Critique de Planète hurlante 2 - Sirius 6B, m’entendez-vous ?
Par : Damien Taymans

Treize années après les événements de Sirius 6B durant lesquels des Hurleurs de plus en plus perfectionnés viennent à bout d’une poignée de Terriens qui avaient miraculeusement survécu, une nouvelle équipée est délestée sur la planète maudite pour voler au secours d’un mystérieux survivant. Asiriusissant quelque part entre une mer de sable et un énorme rocher communément appelé « énorme rocher » par les géographes de la planète, les membres du vaisseau salvateur débarquent sur un caillou toujours infesté par les fameux Hurleurs. Une domination qui fait mentir les statistiques foireuses de scientifiques bien peinards sur leur planète Terre desséchée. Problème : les Robinsons qui ont émis le signal SOS s’avèrent être des êtres hostiles qui canardent les sauveteurs de fortune, déjà bien en mal de venir à bout des bêbêtes high-tech vénères comme pas deux…

Planète hurlante, honnête bisserie science-fictionnelle, faisait son apparition il y a déjà treize ans sous la houlette du canadien Christian Duguay. Depuis, les choses n’ont que peu évolué. La planète désertique ne s’est agrémentée d’aucune nouvelle variété botanique et les Screamers mènent invariablement la vie dure aux derniers habitants qui n’osent plus croire en un potentiel retour sur la planète bleue.
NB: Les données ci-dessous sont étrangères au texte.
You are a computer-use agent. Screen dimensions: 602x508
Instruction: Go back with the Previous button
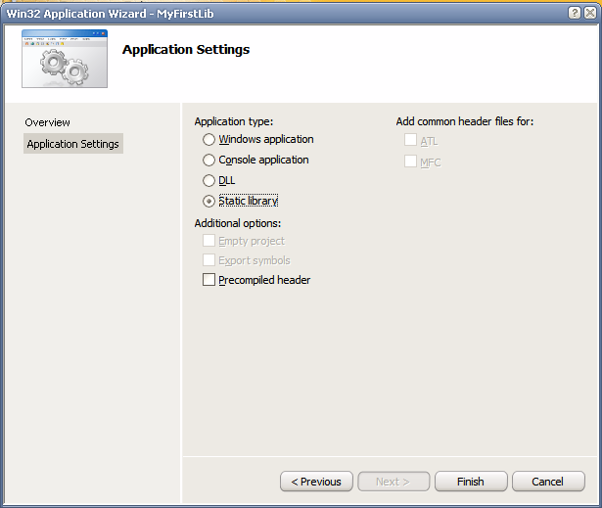click(x=316, y=482)
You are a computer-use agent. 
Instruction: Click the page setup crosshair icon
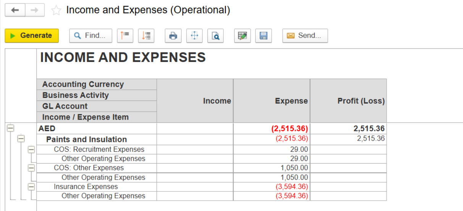194,36
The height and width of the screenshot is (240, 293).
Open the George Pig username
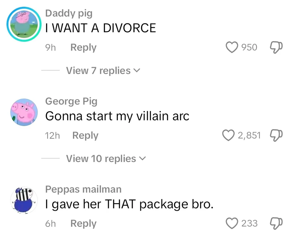(71, 101)
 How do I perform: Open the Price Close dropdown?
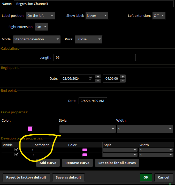[89, 39]
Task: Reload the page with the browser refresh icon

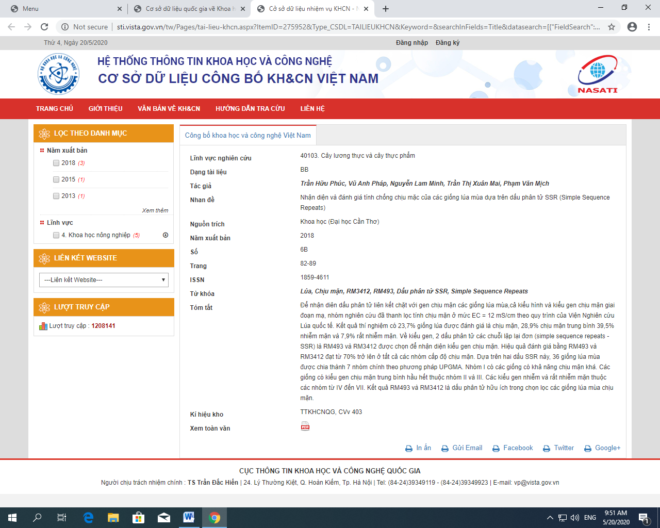Action: [x=44, y=27]
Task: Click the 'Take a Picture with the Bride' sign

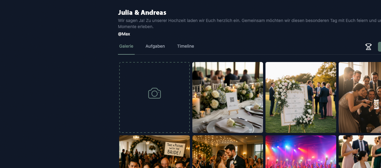Action: coord(175,149)
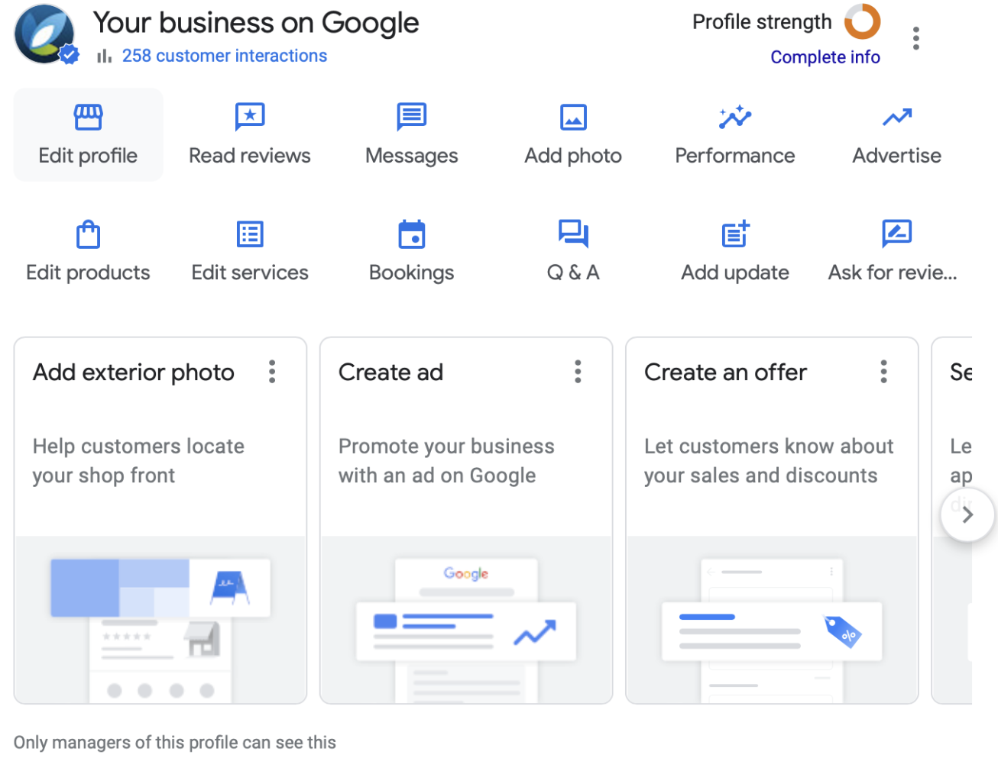
Task: Open the Q & A chat icon
Action: [573, 234]
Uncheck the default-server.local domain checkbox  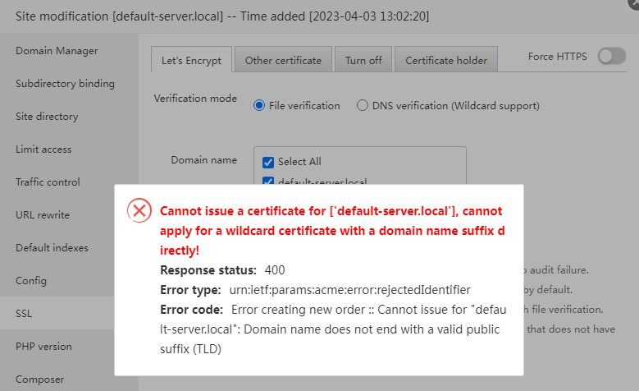[x=267, y=182]
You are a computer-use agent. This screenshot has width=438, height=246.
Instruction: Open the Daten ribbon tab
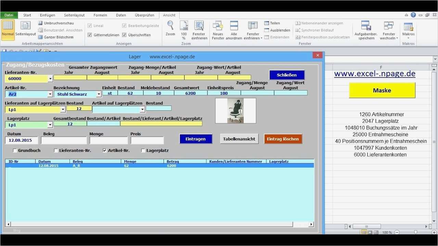(x=120, y=15)
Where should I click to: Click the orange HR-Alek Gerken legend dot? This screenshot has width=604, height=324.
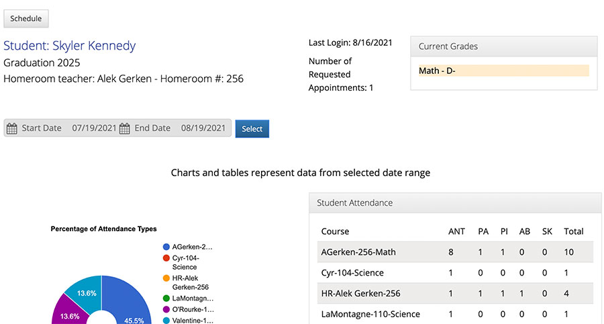[166, 278]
S’affranchissant totalement de la nouvelle originelle que le premier opus avait déjà complètement déformée (merci O’Bannon et Tejada-Flores) et abandonnant le contexte SF, Planète hurlante 2 (Screamers : the hunting, en version originale) s’illustre plus précisément dans le domaine de l’horreur. La péloche, dont le budget est semblable à celui du premier épisode suite à une diète drastique, délaisse ainsi les circonstances géopolitiques interplanétaires et n’évoque que rarement les événements retranscrits à l’écran par Duguay pour se concentrer essentiellement sur les attaques des Hurleurs à l’égard des libérateurs fraîchement débarqués. De véritables machines de guerre qui non seulement ont manqué de s’ensommeiller mais ont profité de l’inactivité de la surface pour se régénérer peinardement et faire évoluer leur métabolisme anthropomorphique. Plus cruelles encore, plus insidieuses que jamais, les machines de guerre aux compositions anatomiques surprenantes s’avèrent plus abouties que jamais, ayant acquis la possibilité de prendre l’apparence de leurs proies.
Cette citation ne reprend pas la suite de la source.